L’arrivée du tramway dans les campagnes bretonnes à travers l’exemple de Sainte-Anne-d’Auray

Dans l’imaginaire collectif, le tramway est un petit train urbain bien plus ponctuel que le bus. Pourtant, à la fin du XIXe siècle, son utilisation est loin d’être uniquement intra-muros et un certain nombre de projets se développent hors des villes, essentiellement pour acheminer des touristes depuis une gare vers une cité balnéaire. Qu’ils soient à traction animale ou à vapeur, les tramways s’avèrent en effet particulièrement efficaces pour enrichir un réseau de chemin de fer déjà bien développé en Bretagne. Mais son installation dans les campagnes bretonnes n’est pas sans poser problème. Si l’innovation suscite des inquiétudes, elle met également en évidence des contraintes techniques puisqu’à la différence des lignes de chemins de fer, celles des tramways occupent une partie de l’accotement. Il faut donc parvenir à faire cohabiter les voitures hippomobiles, les piétons et les petits trains. Tous ces problèmes sont soulevés lors de l’étude d’un projet de tramway à Sainte-Anne-d’Auray1.

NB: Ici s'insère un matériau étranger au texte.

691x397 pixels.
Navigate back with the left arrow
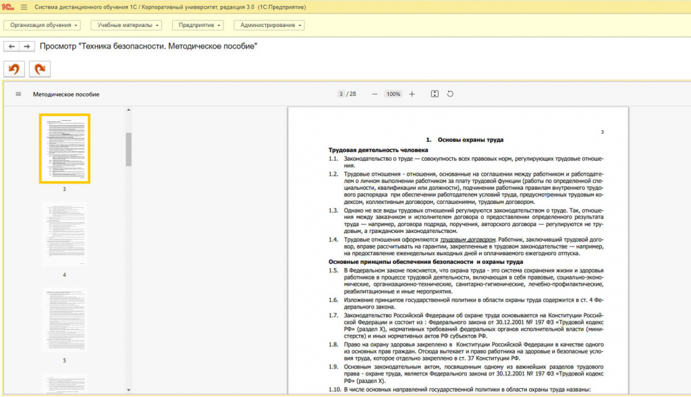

Carte postale. Collection particulière.

Chaque mois de juillet, la gare Sainte-Anne, à Pluneret, accueille près de 100 000 fidèles qui se rendent à la basilique afin d’assister au célèbre pèlerinage. En 1895, deux entrepreneurs proposent de réaliser une ligne de tramway à vapeur qui permettrait de faciliter l’acheminement des pèlerins jusqu’au lieu de culte, situé à 3 kilomètres de la gare2. De surcroît, les deux hommes assurent que la mise en activité du petit train sécuriserait les piétons face aux flots de voitures qui assurent la navette entre la gare et la basilique.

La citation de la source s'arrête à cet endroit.